● **Activity**
In the material below, list every line carrying the string "agent".

● **Working data**
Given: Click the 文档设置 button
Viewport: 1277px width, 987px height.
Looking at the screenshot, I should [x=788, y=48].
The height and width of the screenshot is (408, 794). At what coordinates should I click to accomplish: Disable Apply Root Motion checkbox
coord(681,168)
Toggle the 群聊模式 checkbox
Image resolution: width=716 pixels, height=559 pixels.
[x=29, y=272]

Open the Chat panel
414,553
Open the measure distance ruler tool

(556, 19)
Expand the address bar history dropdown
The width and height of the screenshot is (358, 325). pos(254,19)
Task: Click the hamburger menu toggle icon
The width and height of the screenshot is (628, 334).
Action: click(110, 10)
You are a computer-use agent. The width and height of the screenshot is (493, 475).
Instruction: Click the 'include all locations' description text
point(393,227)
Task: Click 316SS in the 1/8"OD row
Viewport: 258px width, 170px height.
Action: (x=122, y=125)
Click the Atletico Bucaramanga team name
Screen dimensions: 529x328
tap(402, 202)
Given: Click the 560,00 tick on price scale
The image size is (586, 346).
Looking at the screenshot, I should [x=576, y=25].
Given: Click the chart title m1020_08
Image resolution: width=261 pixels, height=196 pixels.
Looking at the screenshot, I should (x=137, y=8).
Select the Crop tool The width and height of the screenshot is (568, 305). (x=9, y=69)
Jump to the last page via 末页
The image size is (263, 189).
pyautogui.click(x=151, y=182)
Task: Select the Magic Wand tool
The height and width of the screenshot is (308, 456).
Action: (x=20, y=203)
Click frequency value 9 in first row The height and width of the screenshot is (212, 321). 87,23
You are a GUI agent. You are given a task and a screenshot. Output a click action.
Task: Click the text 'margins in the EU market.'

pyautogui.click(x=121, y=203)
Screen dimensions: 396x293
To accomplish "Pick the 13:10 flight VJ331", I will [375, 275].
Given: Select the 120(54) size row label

● **Your response**
You are a computer-use agent. The width and height of the screenshot is (493, 475).
You are a GUI agent. You are given a task and a screenshot. Output a click action.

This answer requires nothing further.